En omettant de s’assurer, l’automobiliste risque de s’endetter à vie pour rembourser la victime d’un accident

Alors certes, en 2020, les comportements au volant ont nettement évolué, du fait des contraintes nées de la pandémie. Mais quand de nombreux automobilistes rangeaient leur véhicule au garage, une part non-négligeable faisait le (mauvais) choix de suspendre leur assurance durant les longues périodes de confinement et de couvre-feux. Dans le même temps, de nombreux autres Français renouaient au contraire avec leur voiture, afin d’échapper aux transports en commun anxiogènes.  

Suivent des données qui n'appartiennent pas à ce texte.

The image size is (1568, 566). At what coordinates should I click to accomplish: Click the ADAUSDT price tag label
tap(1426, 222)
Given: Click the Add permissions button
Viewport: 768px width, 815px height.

Tout compte fait, le kilométrage moyen parcouru par l’automobiliste français a nettement diminué en 2020. Pas étonnant dès lors que la troisième édition du baromètre annuel de la non-assurance routière (paru début août 2021) constate “une chute importante du nombre de personnes victimes prises en charge” en 2020. Il n’empêche que les données du Fonds de garantie des assurances obligatoires (FGAO) pointent une progression de 6,6 % depuis 5 ans du nombre de victimes de dommages corporels causés par des auteurs non-assurés, là où, sur la même période, les chiffres de la Sécurité Routière (ONISR) affichent une diminution de près de 3 % de la sinistralité des accidents corporels. “Cela constitue une vraie source d’inquiétude et semble confirmer le profil spécifique des conducteurs non-assurés”, observe le baromètre. 

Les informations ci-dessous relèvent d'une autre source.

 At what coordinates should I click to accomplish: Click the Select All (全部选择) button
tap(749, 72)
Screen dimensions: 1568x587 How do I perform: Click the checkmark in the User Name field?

Huit conducteurs non-assurés sur dix sont des hommes de moins de 35 ans

Sans surprise, les caractéristiques de ce portrait-robot n’évoluent guère : cette troisième édition du baromètre de la non-assurance décrit toujours un homme (dans 80 % des affaires), âgé de moins de 35 ans (60 %) et à faibles revenus (31,3 % de chômeurs et 23,8 % d’ouvriers). Pire, lorsque les forces de l’ordre dressent un PV pour non-assurance (amende forfaitaire de 750 euros), elles constatent que 26 % des contrevenants n’ont pas de permis de conduire et que 18 % avaient trop bu d’alcool.  

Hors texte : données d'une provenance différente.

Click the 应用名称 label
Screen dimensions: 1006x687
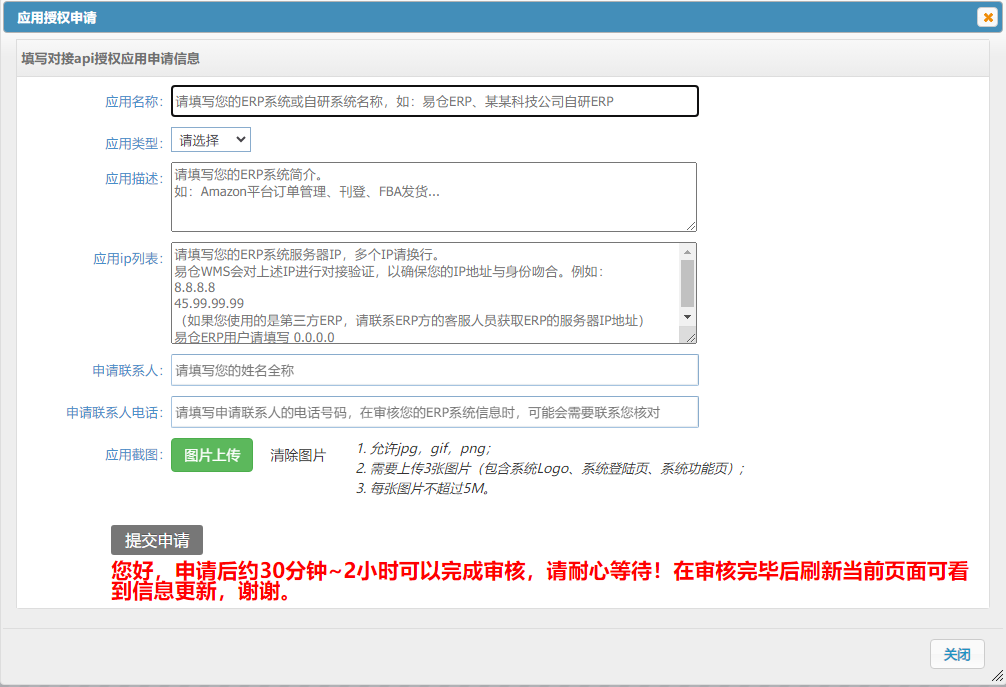point(133,100)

Les délits de fuite demeurent l’exception, dans les affaires prises en charge par le Fonds de Garantie des Victimes. Toutefois cet organisme constate une “augmentation préoccupante” de ces comportements délictueux depuis 10 ans. Logique puisque “l’une des causes de délit de fuite est précisément l’absence d’assurance”. Le cercle vicieux, en somme. 

Face à l’ampleur des enjeux (risques financiers pour les automobilistes et déséquilibre des comptes du FGAO), le Fonds de Garantie des Victimes multiplie depuis deux ans les campagnes de communication qui ne privent pas de viser le portefeuille — là où cela fait mal. Rappelons que le Fonds se retourne systématiquement contre l’auteur du dommage pour exiger le remboursement des sommes versées à titre d’indemnisation (majorées de 10 %).